:: Task prompt ::
Run through the records and show each line that includes the string "forumadmin".

:: Data excerpts ::
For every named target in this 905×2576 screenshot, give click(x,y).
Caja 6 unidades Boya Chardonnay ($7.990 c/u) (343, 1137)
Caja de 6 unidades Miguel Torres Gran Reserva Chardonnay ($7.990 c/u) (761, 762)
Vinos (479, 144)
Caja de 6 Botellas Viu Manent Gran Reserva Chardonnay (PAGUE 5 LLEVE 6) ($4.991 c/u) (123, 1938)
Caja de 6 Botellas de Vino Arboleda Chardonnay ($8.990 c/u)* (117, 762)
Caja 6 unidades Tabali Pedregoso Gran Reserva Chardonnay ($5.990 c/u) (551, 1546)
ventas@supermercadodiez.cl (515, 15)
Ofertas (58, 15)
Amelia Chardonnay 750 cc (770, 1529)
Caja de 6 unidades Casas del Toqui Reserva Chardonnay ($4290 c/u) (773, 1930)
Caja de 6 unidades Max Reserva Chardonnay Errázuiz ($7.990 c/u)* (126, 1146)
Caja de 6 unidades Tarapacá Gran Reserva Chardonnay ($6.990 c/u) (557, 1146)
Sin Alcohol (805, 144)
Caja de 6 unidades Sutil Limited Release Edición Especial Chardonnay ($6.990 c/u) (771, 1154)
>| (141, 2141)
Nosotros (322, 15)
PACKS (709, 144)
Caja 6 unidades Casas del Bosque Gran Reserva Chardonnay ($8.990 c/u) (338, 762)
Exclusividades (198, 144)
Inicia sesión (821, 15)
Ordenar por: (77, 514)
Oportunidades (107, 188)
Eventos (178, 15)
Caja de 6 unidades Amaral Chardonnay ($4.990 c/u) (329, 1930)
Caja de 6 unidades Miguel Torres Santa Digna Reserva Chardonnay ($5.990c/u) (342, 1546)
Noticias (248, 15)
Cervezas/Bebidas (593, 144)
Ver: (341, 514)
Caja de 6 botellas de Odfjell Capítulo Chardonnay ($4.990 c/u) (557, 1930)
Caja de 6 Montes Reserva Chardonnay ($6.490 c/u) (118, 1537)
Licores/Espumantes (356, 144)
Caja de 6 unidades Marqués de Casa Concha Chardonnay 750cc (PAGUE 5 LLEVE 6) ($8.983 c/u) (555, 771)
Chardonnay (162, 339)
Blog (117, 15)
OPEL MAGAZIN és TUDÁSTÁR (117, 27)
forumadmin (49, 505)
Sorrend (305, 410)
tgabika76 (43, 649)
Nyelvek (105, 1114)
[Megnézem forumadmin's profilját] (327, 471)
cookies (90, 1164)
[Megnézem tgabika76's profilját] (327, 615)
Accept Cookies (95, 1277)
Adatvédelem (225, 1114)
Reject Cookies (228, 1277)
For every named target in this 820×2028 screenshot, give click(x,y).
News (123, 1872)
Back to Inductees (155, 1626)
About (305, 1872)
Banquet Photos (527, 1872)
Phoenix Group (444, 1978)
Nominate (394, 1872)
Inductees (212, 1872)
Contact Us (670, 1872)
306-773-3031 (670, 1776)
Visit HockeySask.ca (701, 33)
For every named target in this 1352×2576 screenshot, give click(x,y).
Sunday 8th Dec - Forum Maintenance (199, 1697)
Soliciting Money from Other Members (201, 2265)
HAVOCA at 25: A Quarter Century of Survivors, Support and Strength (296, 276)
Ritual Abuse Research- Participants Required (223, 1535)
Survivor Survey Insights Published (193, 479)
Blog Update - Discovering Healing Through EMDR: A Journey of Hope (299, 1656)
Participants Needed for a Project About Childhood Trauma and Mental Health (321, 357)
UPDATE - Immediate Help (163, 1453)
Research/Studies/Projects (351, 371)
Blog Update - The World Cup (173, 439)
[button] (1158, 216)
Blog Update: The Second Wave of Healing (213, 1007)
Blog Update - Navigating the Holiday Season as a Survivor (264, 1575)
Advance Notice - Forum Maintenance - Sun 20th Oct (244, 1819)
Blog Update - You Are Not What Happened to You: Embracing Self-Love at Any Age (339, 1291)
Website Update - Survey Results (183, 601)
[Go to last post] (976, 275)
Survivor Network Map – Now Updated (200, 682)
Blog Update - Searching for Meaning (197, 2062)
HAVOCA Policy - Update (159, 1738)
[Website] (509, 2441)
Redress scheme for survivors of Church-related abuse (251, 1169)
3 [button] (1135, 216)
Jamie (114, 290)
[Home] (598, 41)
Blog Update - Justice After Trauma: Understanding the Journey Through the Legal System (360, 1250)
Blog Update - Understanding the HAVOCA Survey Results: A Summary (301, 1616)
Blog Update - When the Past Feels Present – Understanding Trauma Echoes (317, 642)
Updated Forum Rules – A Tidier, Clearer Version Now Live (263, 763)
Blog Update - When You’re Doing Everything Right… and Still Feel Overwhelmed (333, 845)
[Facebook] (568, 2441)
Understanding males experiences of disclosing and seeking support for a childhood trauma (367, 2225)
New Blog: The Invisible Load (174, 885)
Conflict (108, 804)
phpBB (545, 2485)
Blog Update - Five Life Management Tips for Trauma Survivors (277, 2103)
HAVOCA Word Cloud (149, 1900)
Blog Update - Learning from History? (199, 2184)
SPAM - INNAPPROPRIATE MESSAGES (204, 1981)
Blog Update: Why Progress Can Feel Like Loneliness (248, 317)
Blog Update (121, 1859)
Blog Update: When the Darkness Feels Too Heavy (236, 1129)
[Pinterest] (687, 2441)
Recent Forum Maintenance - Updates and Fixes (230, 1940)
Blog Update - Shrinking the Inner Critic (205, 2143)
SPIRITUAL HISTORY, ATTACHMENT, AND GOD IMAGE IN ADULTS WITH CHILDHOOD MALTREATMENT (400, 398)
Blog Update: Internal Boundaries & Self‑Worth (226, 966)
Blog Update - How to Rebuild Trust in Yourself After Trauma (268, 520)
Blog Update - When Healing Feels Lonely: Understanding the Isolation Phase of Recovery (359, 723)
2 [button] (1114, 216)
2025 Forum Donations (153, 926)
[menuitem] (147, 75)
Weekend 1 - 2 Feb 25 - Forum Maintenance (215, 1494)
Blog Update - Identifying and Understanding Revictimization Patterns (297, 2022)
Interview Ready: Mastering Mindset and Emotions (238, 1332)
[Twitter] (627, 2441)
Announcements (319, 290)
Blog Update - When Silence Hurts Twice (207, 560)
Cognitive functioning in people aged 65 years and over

:: Answer area ::
forumadmin (49, 505)
[Megnézem forumadmin's profilját] (327, 471)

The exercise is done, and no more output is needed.